‘BBB 12′: Ao tentar retornar às origens, programa desconsidera os ganhos das edições anteriores

Fabiana e Fael, os finalistas do "Big Brother Brasil 12"
Já nos primeiros anos, havia quem afirmasse que a fórmula do “BBB” está gasta. Durante boa parte das edições, no entanto, provou-se o contrário. E dá para perceber claramente o que havia de diferente em cada uma delas. Estava claro que fator prendia a atenção do espectador. O “BBB 5″ foi pautado pelo primeiro gay a se assumir em rede nacional no programa e discutiu a homofobia. O “BBB 7″ conseguiu polarizar o jogo e cativar o público com um triângulo amoroso e ousado entre Alemão, Fani e Íris. O “BBB 8″ se apoiou na relação conflituosa do psiquiatra Marcelo Arantes com os companheiros. O “BBB 9″foi o primeiro a dividir a casa em dois grupos distintos. O “BBB 10″ trouxe de volta ex-brothers e foi o primeiro a ter um time de gays. O “BBB 11″ tentou seguir pelo mesmo caminho ao incluir uma transexual no jogo, mas caiu no marasmo e só foi salvo pela rejeição de Maurício à fogosa Maria e pelo irreverente Daniel. Esta última edição, que prometia ser uma volta às origens, parece ter desaprendido esta lição.
Não se pode afirmar que o décimo segundo “Big Brother Brasil” foi tão chato quanto o sexto, grande exceção a todos, mas muita coisa deu errado. Seu momento de maior repercussão foi um suposto abuso sexual – já desmentido por ambas as partes -, que mais influenciou negativamente que qualquer outra coisa. A dinâmica da disputa também sofreu um retrocesso. Ao apostar em paredões duplos do começo ao fim, roubou a tensão que algumas provas ou o toque do big fone impunham.
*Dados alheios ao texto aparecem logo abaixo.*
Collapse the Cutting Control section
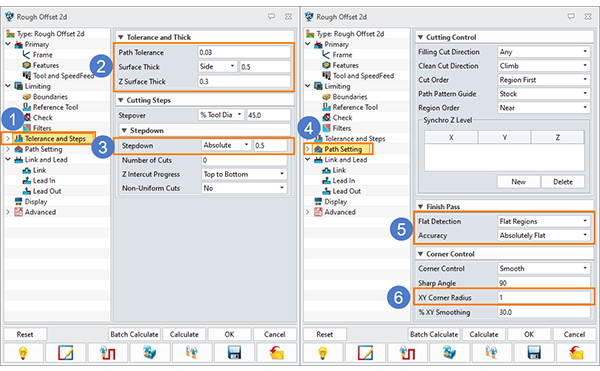The height and width of the screenshot is (371, 600). click(421, 37)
Da mesma maneira, não dá para ignorar as semelhanças entre os participantes. Só de mulheres que fazem o perfil de “gostosa” eram cinco: Kelly, Fabiana, Monique, Renata e Laisa. De homens “bombados” ou “ogros”, seis: Ronaldo, Yuri, Jonas, Rafael, Daniel, João Maurício. Era tanta semelhança entre todos que não por acaso os que fugiam à regra – Analice, Jakeline, Mayara – fugiram à regra. Os únicos a permanecerem mais tempo foram Fael – caipira, o eterno clichê do programa – e João Carvalho. Ambos homens num programa com audiência predominantemente feminina. Nesse sentido foi, de fato, um retorno aos primeiro anos. Afinal, ganhou mais um caubói.
O clima morno se refletiu na quantidade de votos. Para se ter uma ideia, esta final teve cerca de 43 milhões de votos, menos que a eliminação de Laisa, que somou 50 milhões. Um número bem pequeno, se comparado à final do “BBB 10″, que bateu o recorde mundial da atração, com 151 milhões de sufrágios.
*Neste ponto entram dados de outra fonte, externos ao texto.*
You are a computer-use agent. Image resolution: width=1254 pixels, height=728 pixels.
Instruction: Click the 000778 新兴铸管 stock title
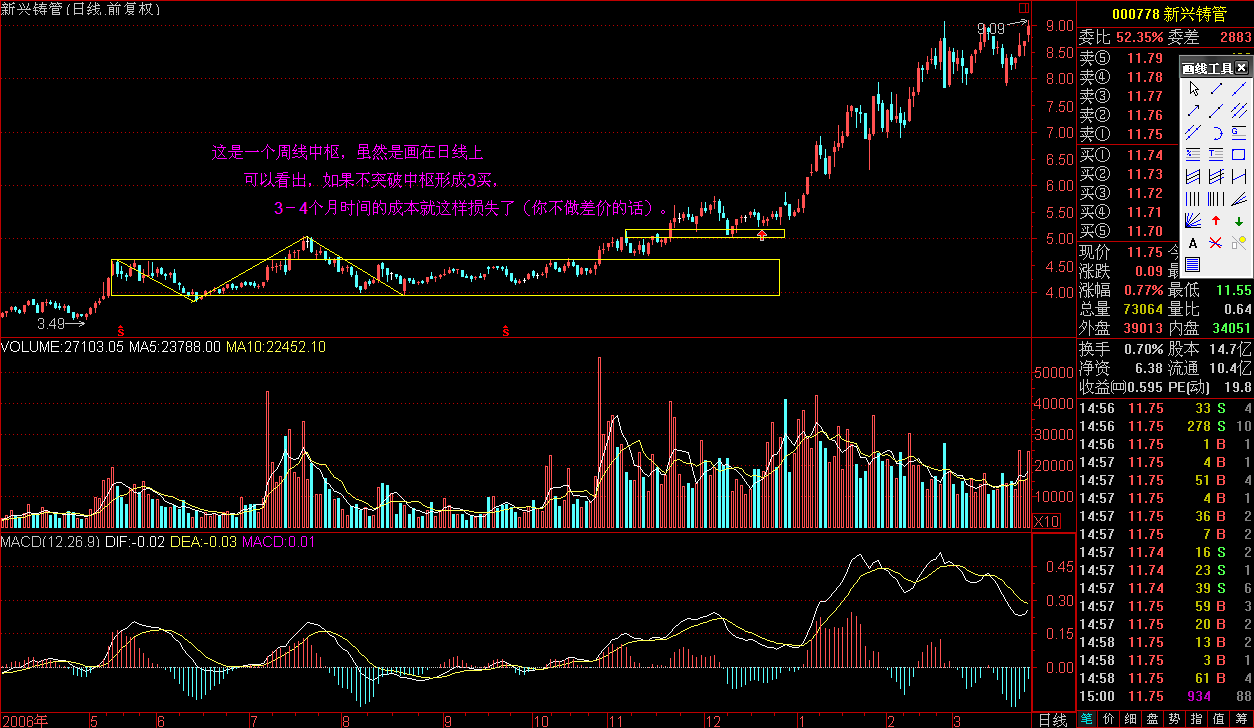coord(1163,14)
Ainda que o jogo tenha se apoiado no conflito entre Selva e Praia, mais uma vez o forçado bom-mocismo prevaleceu. O time encabeçado por Laisa e Yuri tinha fome de vencer. Errou ao acreditar no jogo absolutamente equivocado de Rafa e perdeu simpatia do público. Na Praia havia uma preocupação maior com a imagem – ou alguém viu Kelly opinar sobre algum assunto em três meses? – que com a entrega àquela realidade. O tempo em que o “BBB” precisava de Narcisos passou. Ele precisa, mais do que nunca, de pessoas que esqueçam das câmeras e não joquem para agradar ao público. Do contrário, aí, sim, a fórmula pode estar condenada. Afinal, além de ser técnico de futebol, todo brasileiro é pitaqueiro de reality show. E quer que o programa tenha vida longa.